Sunday, 17 July 2011

Grant Morrison's Supergods - Digested!

We’re all Busy People On The Go these days (yes! My brain has been infected by the’lexicon’ of daytime TV) and perhaps you don’t have the time or inclination to wade through the 400 plus pages of Grant Morrison’s new tome Supergods (although you should, it’s rather good.) So here’s our digested version of the book!

Part 1: The Golden Age:
Superman was created in 1938. Grant Morrison was born in 1960. Blah blah. Origin of superheroes. Good stuff about 1940s man of mystery Red Bee. He’s got a natty costume and a crimefighting bee compadre called Michael! (People will be crying out for a Red Bee collection after this. I know I am.)

Part 2: The Silver Age:
Round-up of the excesses of DC’s silver age doolalliness – Jimmy Olsen was a gender bender before it became trendy apparently. Morrison starts his relentless sniping at Alan Moore…

Part 3: The Dark Age:
Morrison’s self-mythologising really gets underway. Contains a nice recap of his local newspaper strip Captain Clyde then he gives us the impression he was doing 2000AD a huge favour by gracing its pages with his (completely genius) superhero strip Zenith. Then the usual malarkey about his forays into voodoo sorcery – and the revelation he did some of this in drag.

Part 4: The Renaissance:
Kicks off with another account of his visitation by extraterrestrials – familiar to anyone who was hooked on the letter column in The Invisibles. Leads into a mind-twisting claim that quantum theory says the universe is a ‘hologram’ which may also mean fictional universes are as ‘real’ as our own. Or summat. (I didn’t really understand this bit, obviously...)There’s also a rather Brit-centric account of how Morrison and his pals reinvigorated the industry while Rob Liefeld didn’t know what he was doing but earned more money than everyone. Muses that he ‘ruined’ Magneto, touches on his run-ins with former Marvel supremo Bill Jemas and reminds us (and DC Comics) that his one-time pal Mark Millar compared Paul Levitz to a paedophile. Lively!

Finishes with an account of ‘real life’ superheroes wherein he coins the inspired term ‘supervestism.’

This section also features some side-splitting writing. Grant Morrison sure has a nifty turn of phrase. Here are some highlights!

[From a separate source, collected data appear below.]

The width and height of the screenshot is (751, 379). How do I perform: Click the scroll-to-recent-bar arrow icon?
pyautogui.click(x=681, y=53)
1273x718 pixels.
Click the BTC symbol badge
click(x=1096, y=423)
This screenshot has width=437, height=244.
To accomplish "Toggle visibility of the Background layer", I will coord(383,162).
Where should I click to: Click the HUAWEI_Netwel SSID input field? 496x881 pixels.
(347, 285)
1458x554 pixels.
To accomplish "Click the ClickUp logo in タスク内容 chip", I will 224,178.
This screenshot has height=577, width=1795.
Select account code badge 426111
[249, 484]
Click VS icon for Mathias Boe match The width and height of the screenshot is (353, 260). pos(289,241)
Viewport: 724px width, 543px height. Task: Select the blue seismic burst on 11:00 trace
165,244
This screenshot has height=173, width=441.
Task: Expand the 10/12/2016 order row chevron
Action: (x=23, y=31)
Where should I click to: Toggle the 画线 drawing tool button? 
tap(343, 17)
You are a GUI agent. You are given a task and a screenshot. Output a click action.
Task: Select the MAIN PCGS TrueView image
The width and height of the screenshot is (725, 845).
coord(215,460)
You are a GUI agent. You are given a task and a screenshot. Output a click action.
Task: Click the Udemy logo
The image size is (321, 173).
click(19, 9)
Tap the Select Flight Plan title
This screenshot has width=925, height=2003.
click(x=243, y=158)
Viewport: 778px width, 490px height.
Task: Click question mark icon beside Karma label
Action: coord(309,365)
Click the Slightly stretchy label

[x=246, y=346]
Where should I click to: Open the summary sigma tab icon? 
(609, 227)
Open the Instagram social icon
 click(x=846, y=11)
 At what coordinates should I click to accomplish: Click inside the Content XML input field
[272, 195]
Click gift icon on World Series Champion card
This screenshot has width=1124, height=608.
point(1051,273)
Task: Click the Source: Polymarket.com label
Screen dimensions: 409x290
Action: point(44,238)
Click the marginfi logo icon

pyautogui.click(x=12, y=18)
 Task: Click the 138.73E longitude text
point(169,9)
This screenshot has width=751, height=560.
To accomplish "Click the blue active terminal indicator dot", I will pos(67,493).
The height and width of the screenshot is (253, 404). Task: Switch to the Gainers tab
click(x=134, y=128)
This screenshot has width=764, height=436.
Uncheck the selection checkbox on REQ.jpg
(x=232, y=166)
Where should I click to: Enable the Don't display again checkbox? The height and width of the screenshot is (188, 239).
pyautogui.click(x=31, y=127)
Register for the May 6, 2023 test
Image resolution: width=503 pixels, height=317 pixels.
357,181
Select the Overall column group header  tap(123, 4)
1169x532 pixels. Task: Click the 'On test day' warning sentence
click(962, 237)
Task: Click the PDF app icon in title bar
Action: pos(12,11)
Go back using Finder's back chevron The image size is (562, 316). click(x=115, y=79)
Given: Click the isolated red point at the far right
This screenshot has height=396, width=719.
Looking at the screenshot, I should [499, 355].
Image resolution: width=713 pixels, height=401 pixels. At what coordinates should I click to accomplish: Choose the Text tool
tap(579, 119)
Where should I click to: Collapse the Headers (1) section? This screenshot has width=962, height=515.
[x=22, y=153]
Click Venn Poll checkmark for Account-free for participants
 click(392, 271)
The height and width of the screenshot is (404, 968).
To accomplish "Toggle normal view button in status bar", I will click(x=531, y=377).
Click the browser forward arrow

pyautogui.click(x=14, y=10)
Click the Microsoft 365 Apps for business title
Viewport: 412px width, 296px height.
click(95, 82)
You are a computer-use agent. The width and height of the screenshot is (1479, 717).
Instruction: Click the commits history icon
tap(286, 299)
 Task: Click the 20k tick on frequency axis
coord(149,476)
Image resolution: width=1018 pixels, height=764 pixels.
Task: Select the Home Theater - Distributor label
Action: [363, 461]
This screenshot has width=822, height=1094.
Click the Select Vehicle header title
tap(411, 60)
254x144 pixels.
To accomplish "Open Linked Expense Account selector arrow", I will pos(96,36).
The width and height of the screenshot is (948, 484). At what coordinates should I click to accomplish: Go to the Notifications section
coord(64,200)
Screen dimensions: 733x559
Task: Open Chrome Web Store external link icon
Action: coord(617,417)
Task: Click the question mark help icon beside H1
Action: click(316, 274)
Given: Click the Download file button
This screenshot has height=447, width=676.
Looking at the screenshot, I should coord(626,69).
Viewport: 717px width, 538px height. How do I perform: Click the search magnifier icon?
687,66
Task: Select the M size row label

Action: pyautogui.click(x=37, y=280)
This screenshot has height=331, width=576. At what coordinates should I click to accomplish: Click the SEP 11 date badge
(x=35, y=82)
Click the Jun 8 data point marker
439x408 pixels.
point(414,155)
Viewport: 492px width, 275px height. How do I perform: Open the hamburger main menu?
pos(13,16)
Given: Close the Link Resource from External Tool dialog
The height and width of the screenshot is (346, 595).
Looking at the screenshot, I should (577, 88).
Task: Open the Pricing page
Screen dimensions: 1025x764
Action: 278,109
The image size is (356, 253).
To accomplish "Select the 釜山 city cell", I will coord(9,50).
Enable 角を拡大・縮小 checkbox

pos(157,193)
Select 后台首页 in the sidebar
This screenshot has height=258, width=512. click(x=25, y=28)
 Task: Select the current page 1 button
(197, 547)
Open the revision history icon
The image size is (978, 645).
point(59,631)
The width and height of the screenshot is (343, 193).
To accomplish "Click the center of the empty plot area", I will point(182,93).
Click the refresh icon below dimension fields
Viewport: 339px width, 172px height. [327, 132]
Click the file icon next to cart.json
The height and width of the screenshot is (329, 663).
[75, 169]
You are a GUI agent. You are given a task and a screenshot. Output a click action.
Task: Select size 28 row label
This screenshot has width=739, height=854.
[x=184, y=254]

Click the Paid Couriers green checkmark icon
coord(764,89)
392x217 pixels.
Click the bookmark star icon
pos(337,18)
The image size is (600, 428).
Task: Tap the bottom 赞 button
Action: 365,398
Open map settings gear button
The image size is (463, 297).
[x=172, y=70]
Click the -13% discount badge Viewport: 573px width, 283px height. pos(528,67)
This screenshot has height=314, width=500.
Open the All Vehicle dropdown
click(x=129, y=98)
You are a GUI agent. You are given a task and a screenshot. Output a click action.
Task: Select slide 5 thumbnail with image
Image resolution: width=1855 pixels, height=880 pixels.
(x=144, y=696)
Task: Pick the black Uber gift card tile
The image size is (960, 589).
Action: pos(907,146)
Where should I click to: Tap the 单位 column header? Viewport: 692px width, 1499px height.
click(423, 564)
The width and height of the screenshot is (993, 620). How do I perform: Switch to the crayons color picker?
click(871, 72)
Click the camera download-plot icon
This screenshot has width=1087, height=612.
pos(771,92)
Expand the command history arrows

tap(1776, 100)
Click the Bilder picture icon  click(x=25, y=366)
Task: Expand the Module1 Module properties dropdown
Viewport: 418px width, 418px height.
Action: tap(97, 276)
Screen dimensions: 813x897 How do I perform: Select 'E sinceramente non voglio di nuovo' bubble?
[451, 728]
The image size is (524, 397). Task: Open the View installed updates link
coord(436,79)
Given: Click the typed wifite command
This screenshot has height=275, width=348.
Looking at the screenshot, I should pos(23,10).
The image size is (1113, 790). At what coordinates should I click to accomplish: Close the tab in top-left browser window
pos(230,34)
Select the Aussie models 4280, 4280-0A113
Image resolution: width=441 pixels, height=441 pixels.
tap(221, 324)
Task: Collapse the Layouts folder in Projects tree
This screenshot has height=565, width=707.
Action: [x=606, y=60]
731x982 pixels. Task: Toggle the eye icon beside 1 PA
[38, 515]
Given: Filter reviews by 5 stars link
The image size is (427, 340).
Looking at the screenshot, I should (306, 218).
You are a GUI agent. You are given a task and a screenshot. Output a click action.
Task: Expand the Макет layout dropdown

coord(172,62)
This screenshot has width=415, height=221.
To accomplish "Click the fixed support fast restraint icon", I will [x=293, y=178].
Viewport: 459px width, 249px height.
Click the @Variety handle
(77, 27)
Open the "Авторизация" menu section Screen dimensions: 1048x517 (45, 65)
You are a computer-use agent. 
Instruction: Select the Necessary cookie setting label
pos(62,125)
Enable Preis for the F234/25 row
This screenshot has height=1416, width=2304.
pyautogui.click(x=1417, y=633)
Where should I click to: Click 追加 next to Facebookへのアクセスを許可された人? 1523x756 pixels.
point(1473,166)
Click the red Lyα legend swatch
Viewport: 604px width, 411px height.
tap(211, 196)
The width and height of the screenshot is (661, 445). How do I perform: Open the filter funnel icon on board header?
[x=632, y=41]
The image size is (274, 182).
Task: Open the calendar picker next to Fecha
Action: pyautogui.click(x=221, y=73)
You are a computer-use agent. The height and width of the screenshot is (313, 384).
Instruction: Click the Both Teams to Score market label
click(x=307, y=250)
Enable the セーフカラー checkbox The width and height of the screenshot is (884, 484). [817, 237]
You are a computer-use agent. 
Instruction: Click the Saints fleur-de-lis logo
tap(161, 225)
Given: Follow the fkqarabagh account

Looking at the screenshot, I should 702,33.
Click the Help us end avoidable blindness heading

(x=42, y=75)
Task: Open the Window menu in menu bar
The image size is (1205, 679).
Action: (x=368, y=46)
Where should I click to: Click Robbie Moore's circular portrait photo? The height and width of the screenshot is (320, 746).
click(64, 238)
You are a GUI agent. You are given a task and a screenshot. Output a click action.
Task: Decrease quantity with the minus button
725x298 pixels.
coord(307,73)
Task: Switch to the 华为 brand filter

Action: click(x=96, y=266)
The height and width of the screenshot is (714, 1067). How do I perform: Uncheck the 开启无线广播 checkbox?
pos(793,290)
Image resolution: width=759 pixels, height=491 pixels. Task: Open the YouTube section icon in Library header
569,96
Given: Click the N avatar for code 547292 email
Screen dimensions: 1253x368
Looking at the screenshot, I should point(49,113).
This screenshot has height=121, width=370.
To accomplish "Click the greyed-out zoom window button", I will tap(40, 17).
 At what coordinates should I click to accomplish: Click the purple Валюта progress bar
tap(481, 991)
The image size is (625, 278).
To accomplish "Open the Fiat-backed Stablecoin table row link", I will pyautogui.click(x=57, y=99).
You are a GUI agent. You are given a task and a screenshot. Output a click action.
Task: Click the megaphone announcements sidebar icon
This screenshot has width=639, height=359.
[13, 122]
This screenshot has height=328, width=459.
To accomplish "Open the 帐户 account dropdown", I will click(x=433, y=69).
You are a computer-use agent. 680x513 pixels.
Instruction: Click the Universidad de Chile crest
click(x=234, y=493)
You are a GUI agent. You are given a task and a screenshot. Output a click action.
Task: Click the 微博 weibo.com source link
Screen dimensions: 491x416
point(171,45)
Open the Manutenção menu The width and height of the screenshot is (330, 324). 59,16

On his one-time protégé Mark Millar;
“I met Mark Millar when he was eighteen year old in 1988. He turned up at the door to interview me for the comics fanzine Fantasy Advertiser…Soon we were speaking on the phone every day usually for four-hour stretches, in hysterics. I suppose I was flattered by his attention and this ability to find everything I said funny, so I overlooked the potential for disaster in our unequal partnership.”
Pithy yet powerful!

The chapter Hollywood Sniffs Blood sees Morrison display his talent for comedy writing as he appraises big-screen superhero adaptations. This one is my favourite;
“The 1949 serial Batman and Robin, cheaper and seedier yet, features a remarkably dissolute performance by actor Robert Lowery. Both he and Robin have a thuggish, sizzled, and aggressive air. There was something of late-period Dean Martin in Lowery’s languid routine. With his tousled hair and hooded yes, his was a grown-up, manly, and possibly alcoholic Batman in early middle age, while Johnny Duncan’s Robin evoked a broken-down rent boy long past his best, delivering each of his lines in a frightening, lobotomized monotone.”
He also reflects on the rise of the ‘nerd culture’:
‘The geeks were in the spotlight now, proudly accepting a derogatory label that directly compared them to degraded freak-show acts. Bullied young men with asthma and shy, bitter virgins with adult-onset diabetes could now gang up like the playground toughs they secretly wanted to be and anonymously abuse and threaten professional writers and actors with family commitments and bills to pay.’
That sounds familiar…(looks around…)

Supergods’ part-biography part-history approach makes for an enjoyable and illuminating read. Morrison’s done his best to write about what he considers the most influential superhero work of recent years, and Peter Milligan and Warren Ellis get a decent look in, without relentlessly banging on about his own work.

It’s also a reminder of how innovative some of his writing has been. The Invisibles was a compelling series (which fell to pieces a bit towards the end) while Zenith and Animal Man set new standards for what was possible with the genre. Not everything he’s done has been great – I never made it past issue three of The Filth – but at least he’s tried to keep things unpredictable.